> [What to do]
With the pictures left out, restate exactly the part below that opens with the line containing "Task: Select the $2.30 USD fee value" and closes with the line containing "Screen dimensions: 1328x896".

Stored dataset items:
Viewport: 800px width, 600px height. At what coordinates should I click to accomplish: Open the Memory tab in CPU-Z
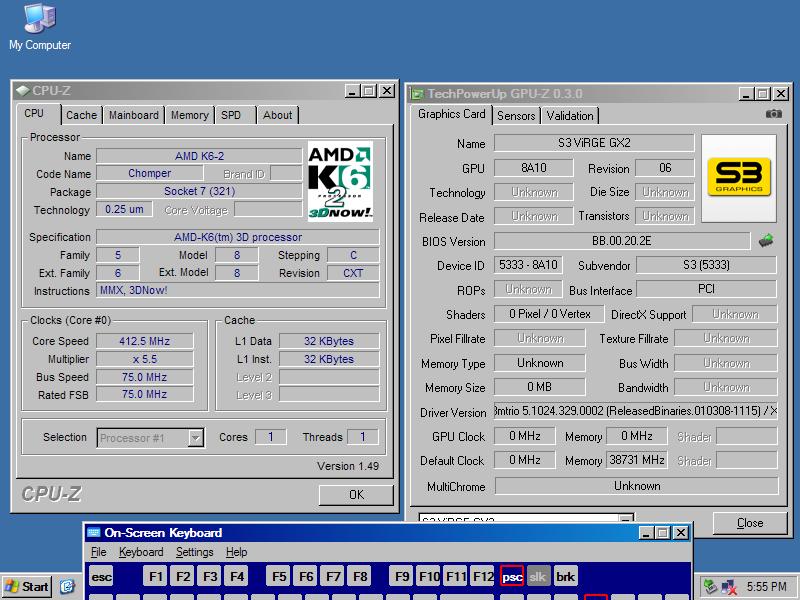(x=189, y=115)
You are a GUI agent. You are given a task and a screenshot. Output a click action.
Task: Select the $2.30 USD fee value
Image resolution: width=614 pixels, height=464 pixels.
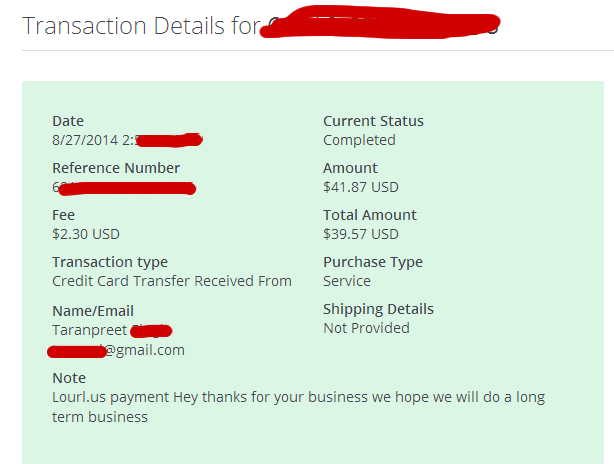pyautogui.click(x=86, y=234)
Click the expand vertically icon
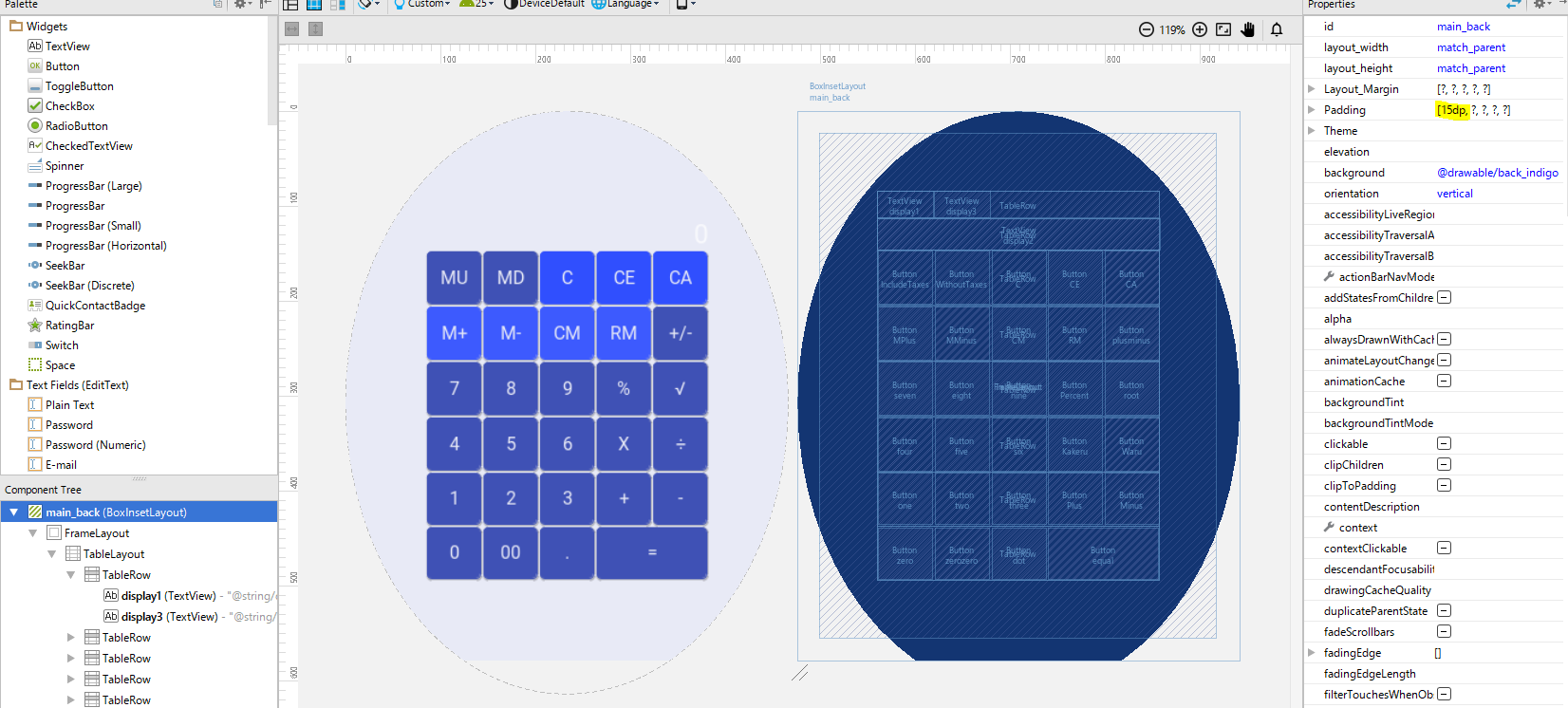Viewport: 1568px width, 708px height. 316,29
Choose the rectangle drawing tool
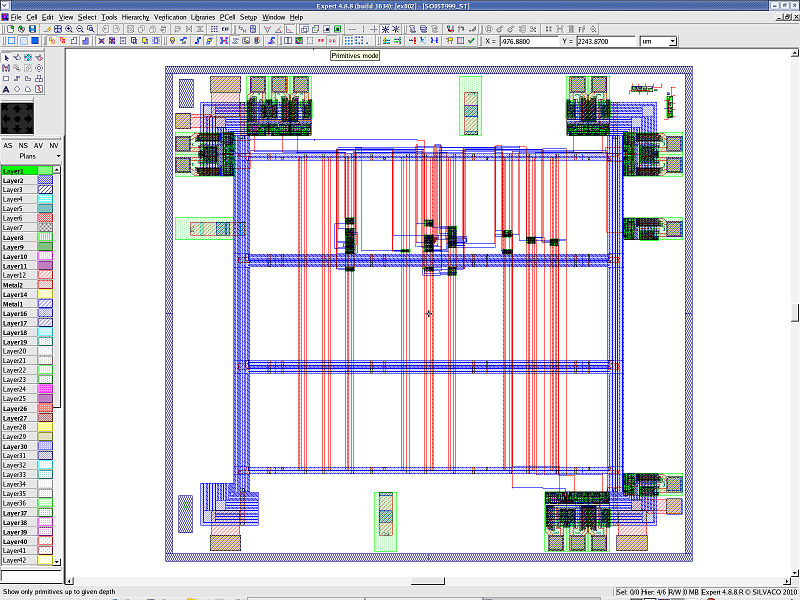 click(6, 78)
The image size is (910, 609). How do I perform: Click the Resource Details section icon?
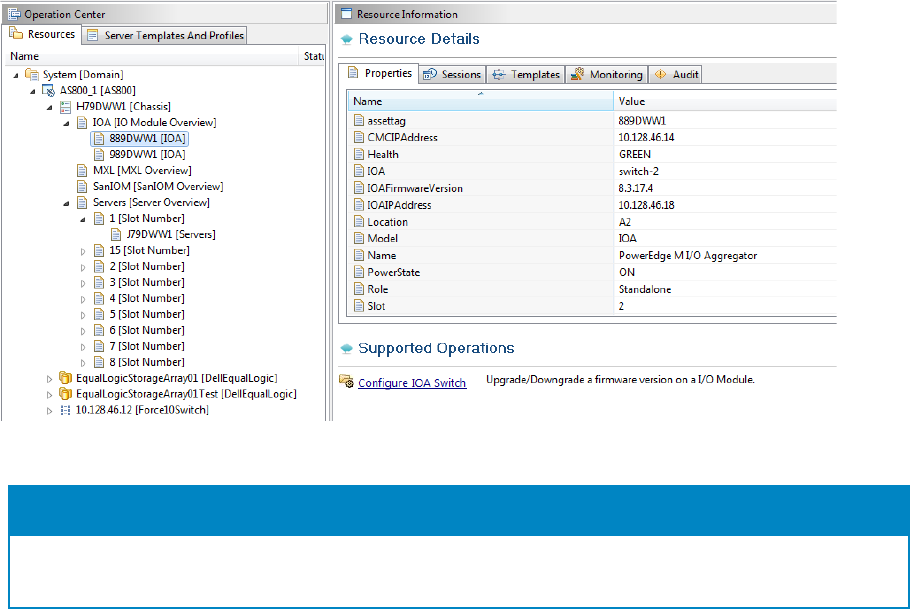[x=346, y=40]
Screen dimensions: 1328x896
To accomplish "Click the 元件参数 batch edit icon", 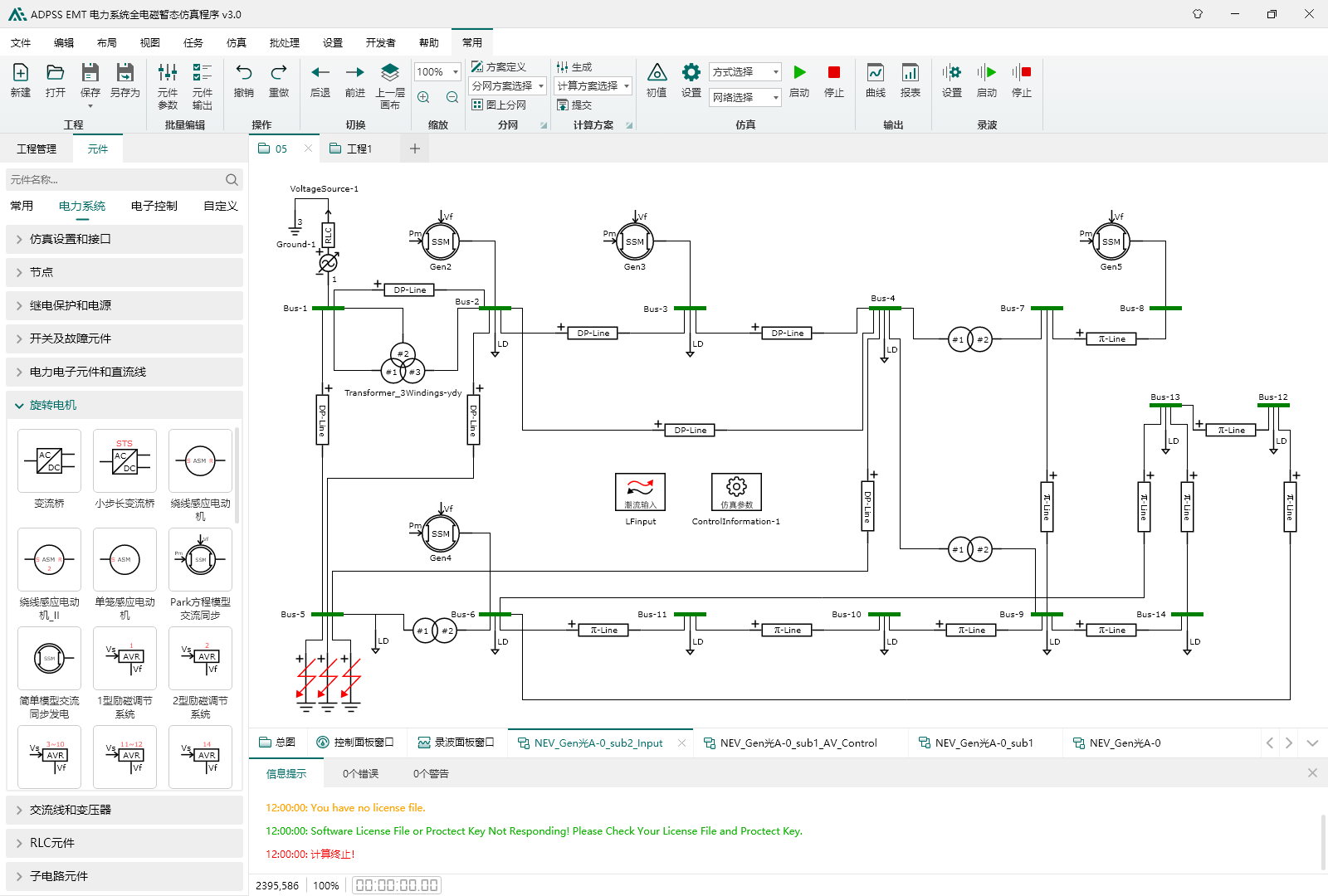I will click(x=168, y=73).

> [Expected answer]
Task: Select the $2.30 USD fee value
Image resolution: width=614 pixels, height=464 pixels.
pyautogui.click(x=86, y=234)
Click the expand vertically icon
Viewport: 1568px width, 708px height. 316,29
Choose the rectangle drawing tool
 click(6, 78)
The image size is (910, 609). How do I perform: Click the Resource Details section icon?
[x=346, y=40]
Screen dimensions: 1328x896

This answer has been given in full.